Mma Makutsi had stormed out of that interview and had tried to forget about Violet Sephotho. In this she had succeeded until Violet had cropped up again as the writer, both she and Mma Ramotswe had suspected, of a series of anonymous letters of an insulting nature, some of which made reference to large glasses. That had resulted in a spectacular chase through the aisles of the supermarket at the River Walk shopping centre, and since then Violet had not been heard of or seen. And now here she was, turning up in the very heart of Mma Makutsi's camp, as a new employee—in the beds section—of the Double Comfort Furniture Shop.

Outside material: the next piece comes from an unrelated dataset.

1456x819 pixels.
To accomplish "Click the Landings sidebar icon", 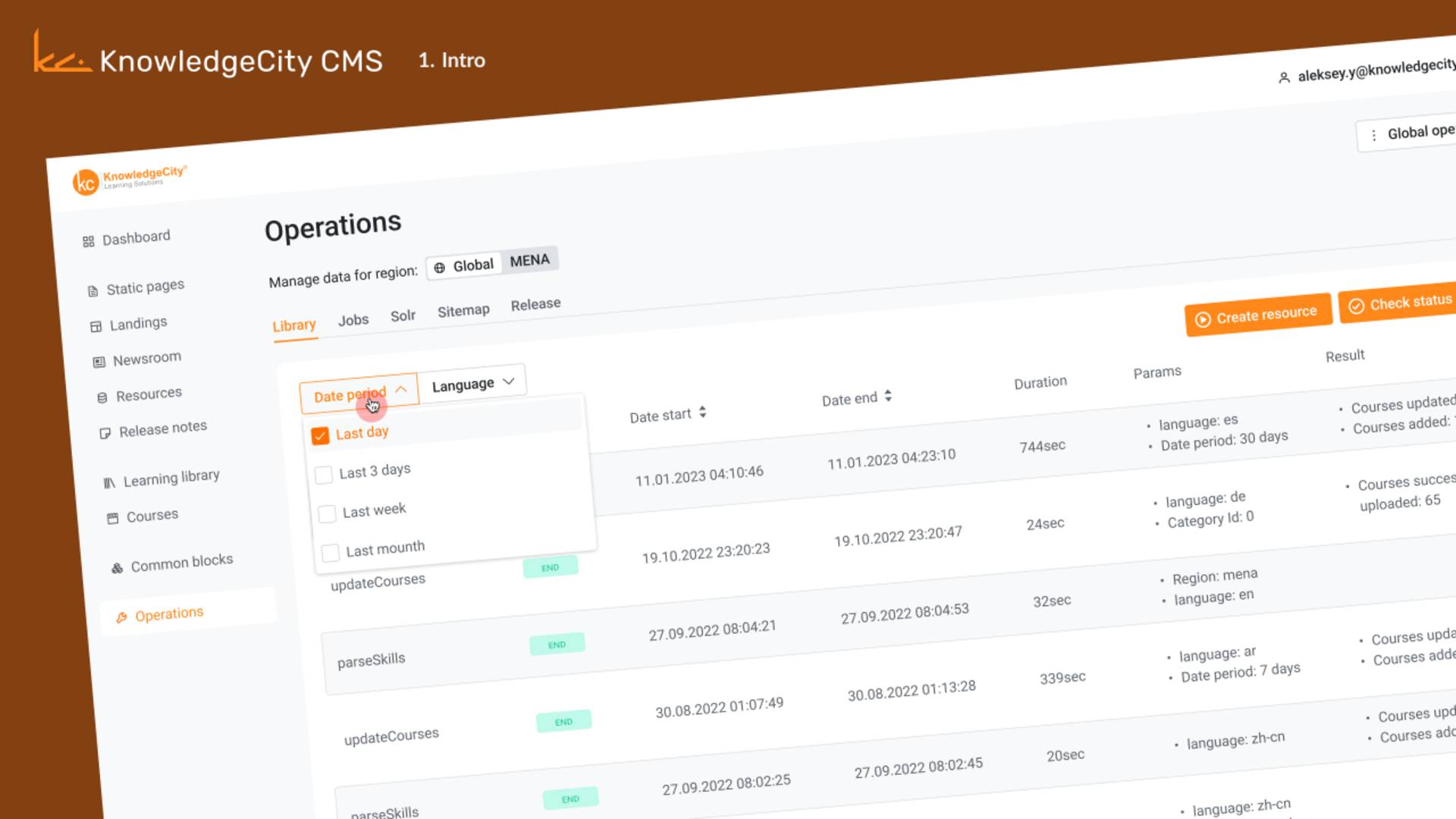I will tap(96, 325).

  Phuti was unaware of the full perfidy of his new employee. He had detected a certain coldness on his fiancée's part when he had mentioned that he had given Violet a job, but he had put this down to some old rivalry at the Botswana Secretarial College— a minor clash of personalities, perhaps—that would soon be forgotten. He had no idea, of course, that Violet had come to work in his shop with a very clear aim. Mma Makutsi, being a woman, had worked out what this aim was, whereas a man, particularly a trusting and rather innocent man like Phuti, would never suspect.

  “So, Mma,” he said when Violet reported to the office early on Monday morning. “You are here in good time. It is only …” He looked at his watch. The shop opened at eight o'clock and it was barely half past seven.

  Violet smiled at him. “I always like to be at work on time,” she said. “It is best to be completely ready when the first customers come. I have always thought that, Rra.”

  Phuti nodded his approval. “That is the best attitude,” he said. “I have seen customers walk out of shops because the staff were not ready to assist them.”

  “I cannot stand that sort of thing,” said Violet. “The customer is always right.”

  Again Phuti indicated his approval. “That is rule number one in this establishment,” he said. “And I'm very glad that you know that, Mma.”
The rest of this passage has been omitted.